Estoy a favor de la libertad de
expresión entendida como la posibilidad de decir lo que otros no quieren
escuchar. Incluye por supuesto a la libertad de los artistas de mostrar su
obra. Si alguien quiere luego comprar un plátano pegado a un lienzo y pagar una
fortuna por ello es su derecho.
Si eres un gran artista
(dramaturgo en este caso) y eres homosexual, eso no es un problema. Pero si crees
ser un dramaturgo (exitoso) solo porque eres homosexual entonces tienes un gran
problema.
Es peor aún si usas tu obra para denunciar todas las veces que ofendieron tus sentimientos, tu producción será de contenido monotemático y aburrido, y al final harás más daño que bien a tu “causa”.
Es el caso de la puesta en
escena de tu obra de teatro titulada “María Maricón” en el marco del Festival
Saliendo de la Caja de la PUC. Como nonato dramaturgo declaraste: “¿Por qué
hago una obra sobre la religión católica? Porque fui formado durante 14 años
bajo sus normas machistas y opresoras” y más adelante “Por último, la obra no
critica a la religión. Uso a las vírgenes y santas de la cuales he sido o soy
devoto y les tengo gran cariño y admiración para que me sostengan escénicamente
y poder contar mis vivencias como homosexual en una Lima machista donde me han
discriminado varias veces”.
Más claro el agua.
Gabriel Cárdenas, Gabriel,
escúchame
Si tu Universidad, tu alma mater
se llama PONTIFICIA y CATOLICA desde su origen, aunque sea poco de ambas.
Si el Arzobispo de Lima es el Gran
Canciller de la Universidad.
Si tu sede está en Lima, la
capital del país donde se realiza TODOS LOS AÑOS y durante un mes la más grande
procesión religiosa en Latinoamérica. Procesión que es replicada en diversas
partes del mundo.
Y en este contexto: se te ocurre
crear una obra de teatro con el poco sutil nombre de “María Maricón”. ¡Para un
programa familiar de televisión!!
Y para echar sal a la herida,
publicas un afiche parodiando al Inmaculado Corazón de la Virgen María.
Oe, larva de caviar, aprendiz de
woke ¿Qué esperabas que pasara?
¿Nadie te dijo que esa piscina
no tenía agua?
Si ningún amigo te dijo “No
hagas huevadas”, entonces no tienes amigos.
La Universidad tuvo que pedir disculpas
y cancelar el evento. Los canceladores fueron cancelados.

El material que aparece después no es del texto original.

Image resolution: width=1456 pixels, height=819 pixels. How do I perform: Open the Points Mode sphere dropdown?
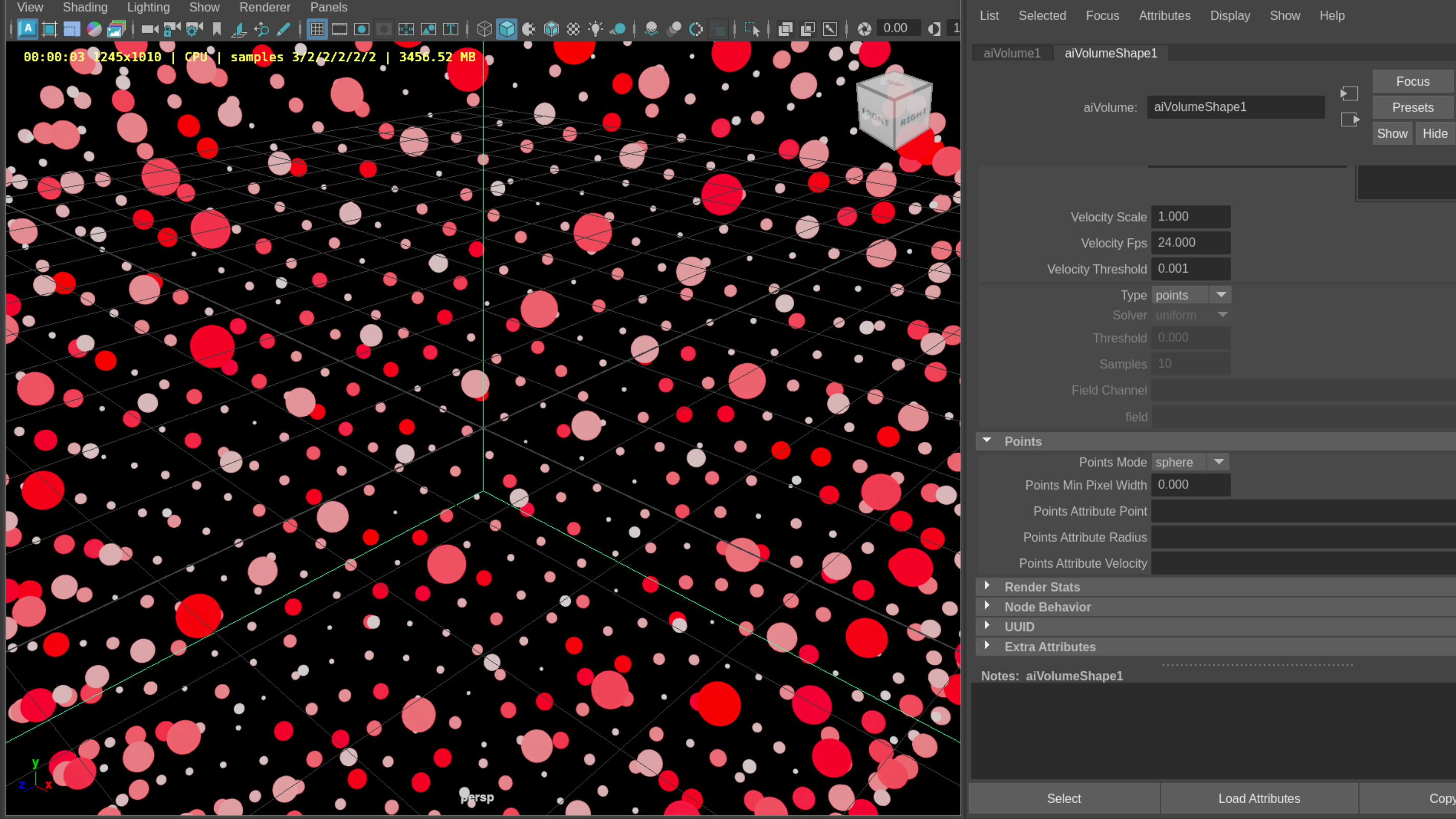(1190, 462)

El Consejo Episcopal comunico
que “lamenta profundamente” la obra y la llamo vejamen que ofende la fe
católica.
El Ministerio de Cultura acepto
la renuncia (léase despidió) de la directora que califico tu obra como
“espectáculo cultural no deportivo”
Todos tus supuestos avales ideológicos
hicieron mutis y te dejaron colgado de la brocha dando explicaciones que nadie te
ha pedido y que solo tú escuchaste.
Gabriel, creo que estas
confundiendo creación artística con activismo político, escenario con balcón y
las funciones con sesiones de terapia.
Gabriel reflexiona, voltea la
página y búscate una vida, de repente estas a tiempo.